Directions for this task -
Reproduce the entries word for word, beginning at the very start and stopping after the line that contains "at that location.". Leave the pictures out of your copy.

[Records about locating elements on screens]
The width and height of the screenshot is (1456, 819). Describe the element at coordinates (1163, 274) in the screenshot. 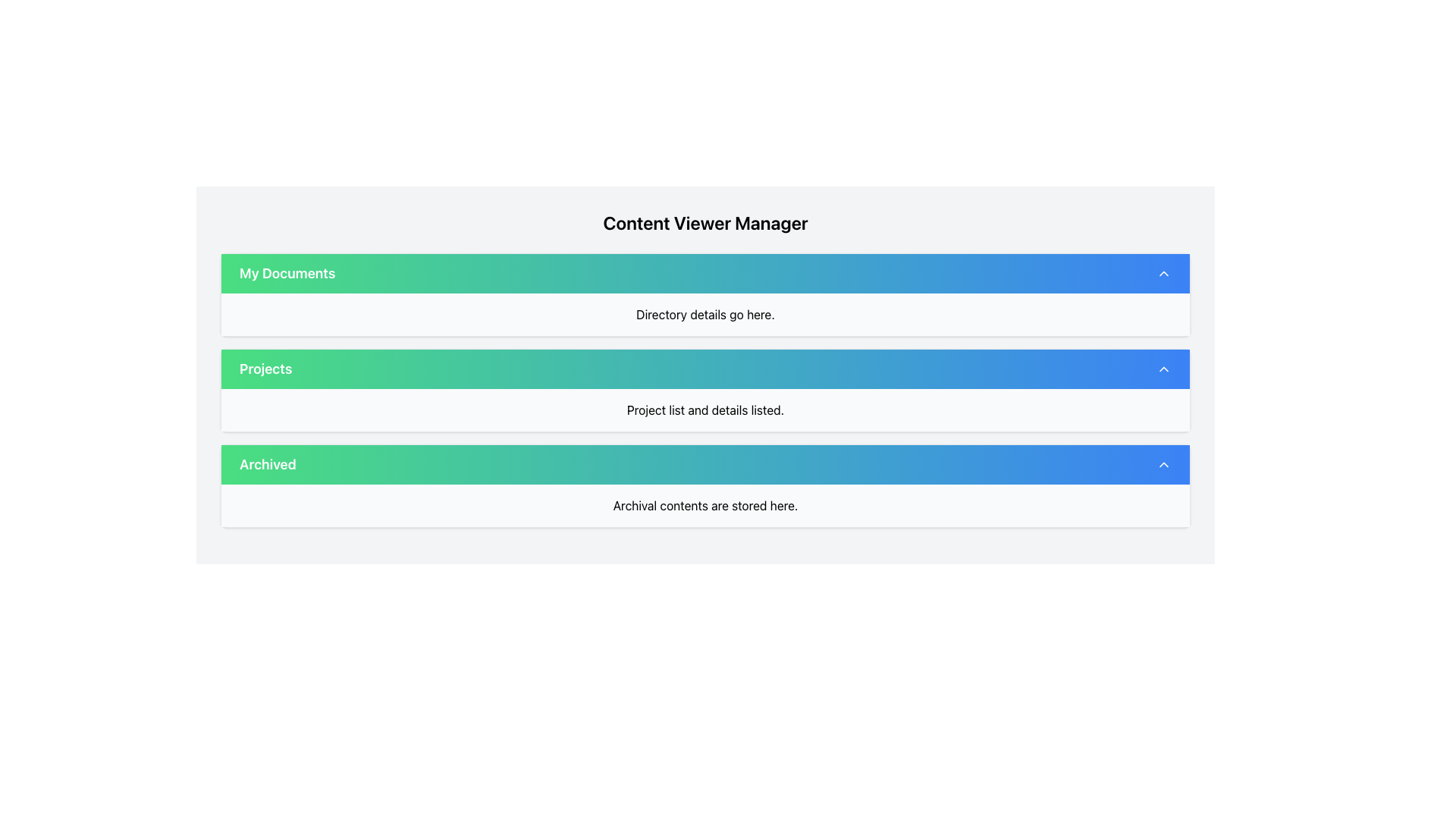

I see `the upwards arrow icon (chevron style) located at the far right of the 'My Documents' header bar` at that location.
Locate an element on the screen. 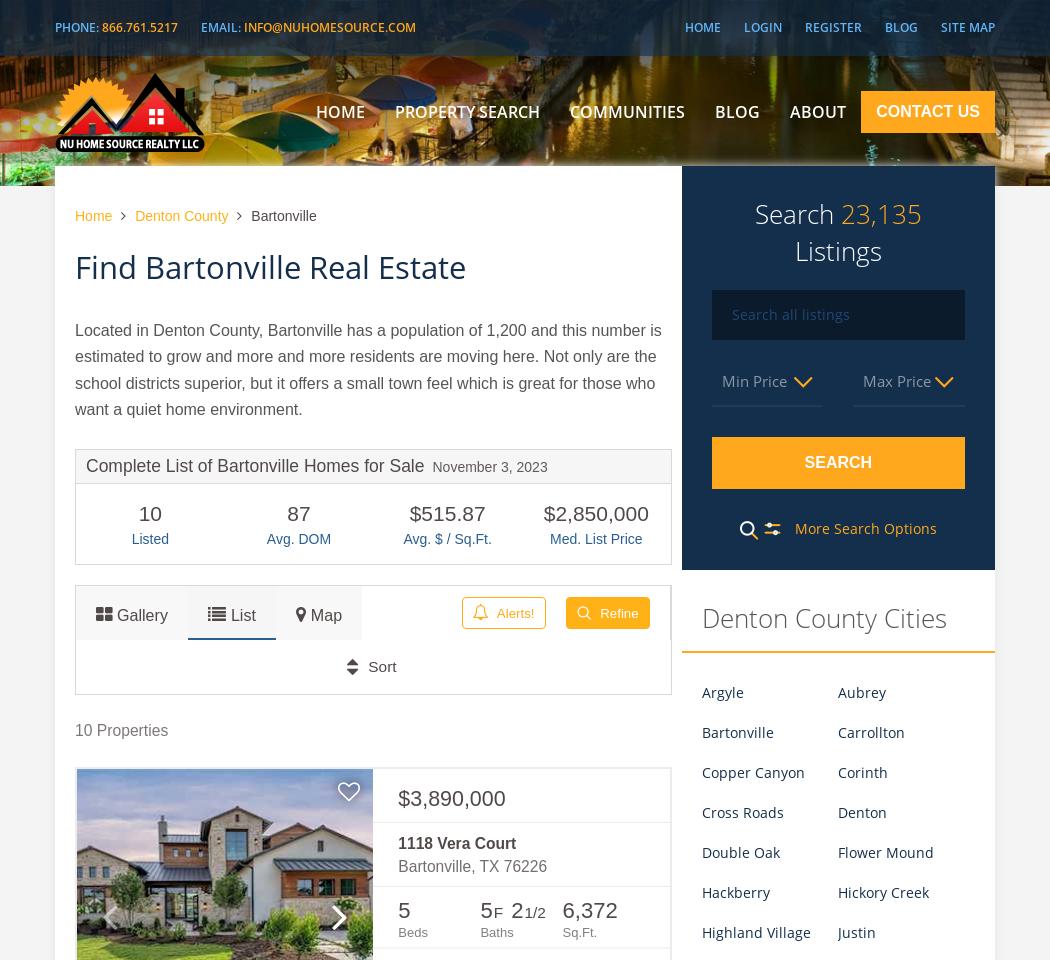 Image resolution: width=1050 pixels, height=960 pixels. 'Register' is located at coordinates (833, 26).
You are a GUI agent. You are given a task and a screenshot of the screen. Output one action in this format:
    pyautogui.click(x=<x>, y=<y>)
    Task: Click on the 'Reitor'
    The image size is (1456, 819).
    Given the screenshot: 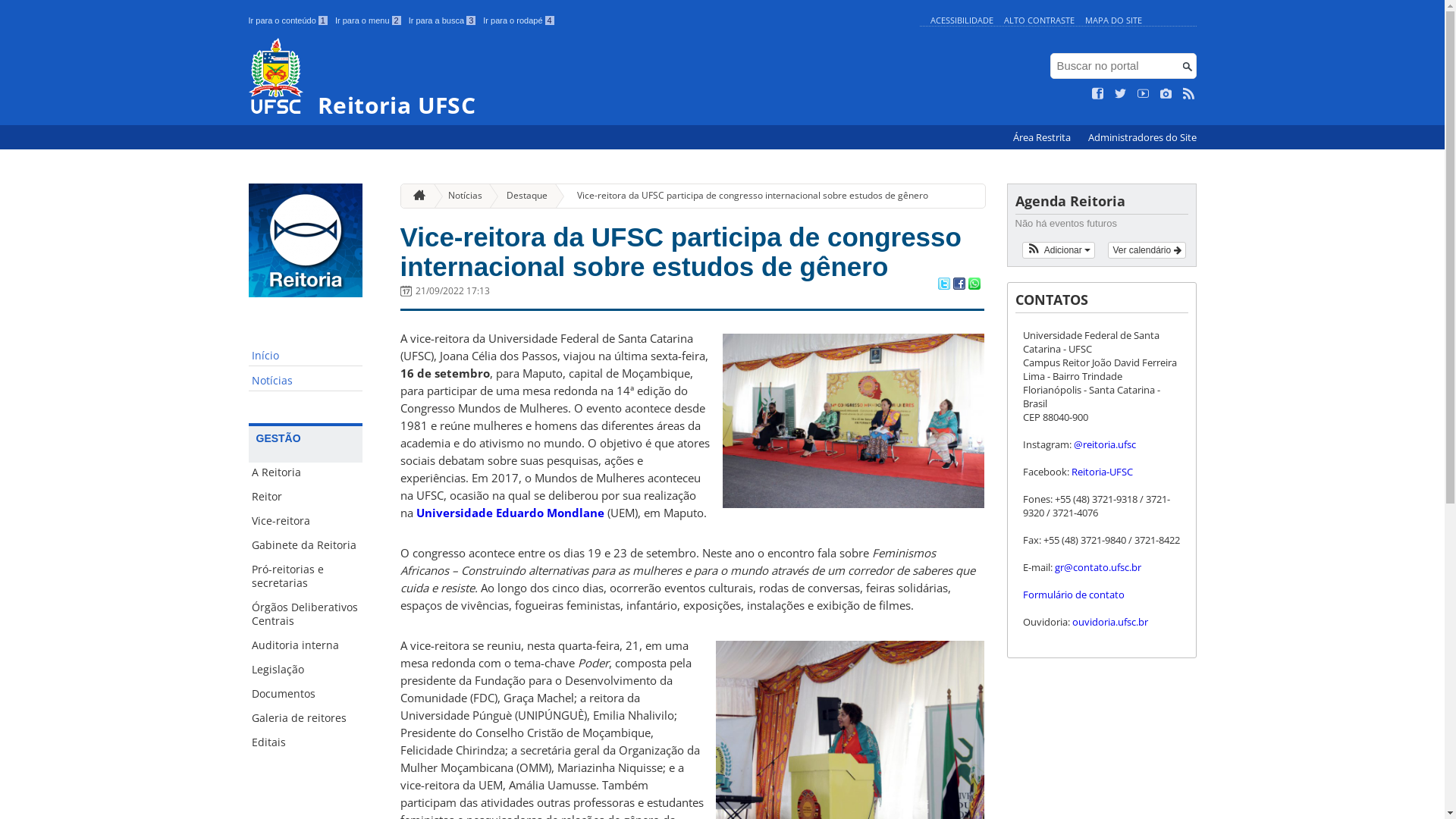 What is the action you would take?
    pyautogui.click(x=305, y=497)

Completed exercise -
The width and height of the screenshot is (1456, 819). Describe the element at coordinates (1163, 274) in the screenshot. 

I see `the upwards arrow icon (chevron style) located at the far right of the 'My Documents' header bar` at that location.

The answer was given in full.